Варя – едва ли не самый интересный персонаж в постановке. Циничная, ловкая, смелая, умная, с виду послушная, но не спускающая грубостей даже любовнику Кудряшу. В сцене ночного свидания она по-деловому, совершенно не стесняясь присутствующего Бориса, снимает платье и, прихахатывая, бесстыдно бросает в лицо Ивану: «Губи!» Этот всегдашний короткий смешок – точнейшая характеристика, найденная артисткой. Она по-своему жалеет и понимает Катерину, но спасения ищет не в том, что нужно ее несчастной родственнице. И все же они во многом схожи. В героине причудливо переплетаются черты лицемерной властной матери и своевольной и храброй невестки.

Но спектакль – не о ней, хотя парадоксальным образом Варя затмевает собой Катерину, остающуюся в тени золовки и свекрови. История запретной любви звучит приглушенно, поскольку артистический дуэт не играет страсть или неудержимый порыв сердца и тела. Несчастные любовники прощаются, стоя друг напротив друга на крепких деревянных лестницах, делающих расстояние между ними значительнее, непреодолимее, точно Волга разделяет их. В них ощущается отчаянье, но вызвано оно не столько разлукой, сколько неумолимо наступающим одиночеством и полным непониманием жизни, неумением существовать в стерильно-белом городе, где назойливо маячит перед глазами церковная галерея, точно тюремный двор (художник Елена Гаева). И одежды всех обитателей Калинова – такие же безлико-белые, мертвенные (художник по костюмам Наталья Болотских). Это не цвет чистоты, а символ безжизненной пустоты душ. Тех, что не ведают судьбы, как скорбно поют герои постановки (педагог по вокалу Татьяна Осташко).
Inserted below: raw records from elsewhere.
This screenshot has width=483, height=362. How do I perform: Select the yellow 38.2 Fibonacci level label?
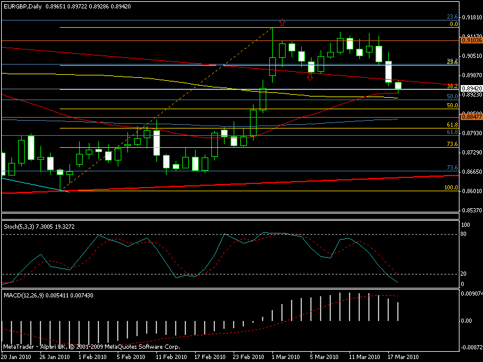tap(452, 86)
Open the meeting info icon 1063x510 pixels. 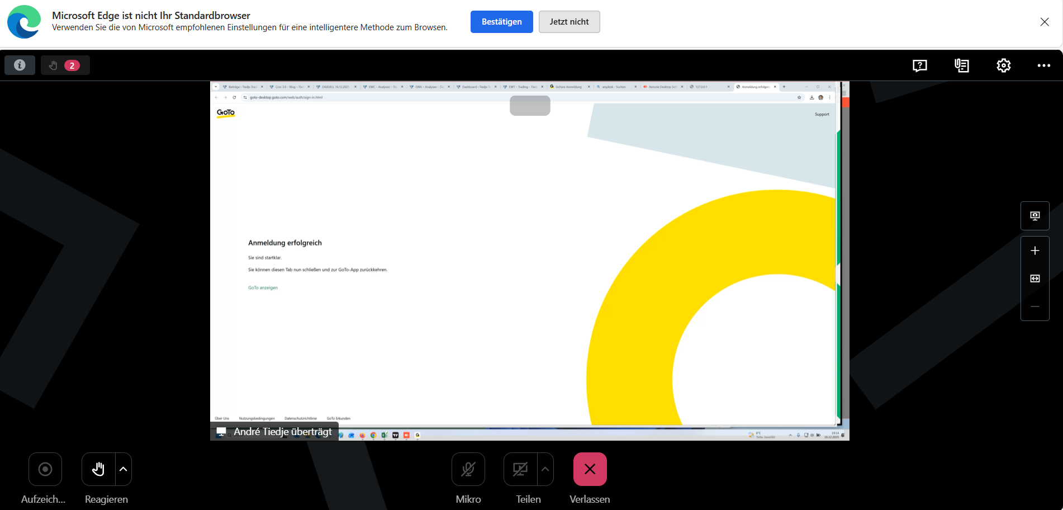click(x=20, y=65)
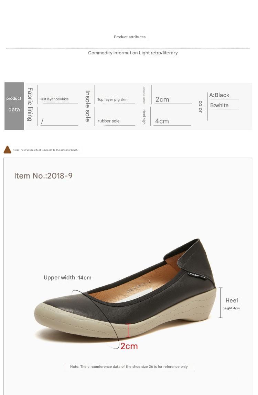
Task: Click the red 2cm sole height marker
Action: [129, 330]
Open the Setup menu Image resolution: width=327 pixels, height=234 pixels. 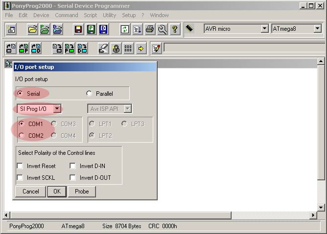pos(129,15)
Бросаясь в Волгу, страдалица, конечно, совершает грех, однако в поступке ее есть последовательность: все персонажи пьесы внутренне мертвы, а она лишь хочет избежать вечного погребения заживо. Героиня опрокидывает лестницы и тихонько уходит. Режиссер опускает финальную мизансцену с истерикой Тихона, а смысловой точкой постановки внезапно делает фразу Катерины о том, что молиться за нее будут те, кто любят. Эта «Гроза» могла прогреметь о бесцельной трате жизни в захолустье, стиснутом ханжескими условностями, но на деле во многих отношениях интересному спектаклю Евгения Гельфонда все-таки не хватает внятно выраженной и четко проведенной идеи и ответа, в чем именно должны были искать герои смысл существования. Но ясно одно: это кипенно-белое царство живых мертвецов не нуждается в луче света, коим так и не стала гордая маленькая Катя Кабанова, по-детски надувающая губы от взрослых обид.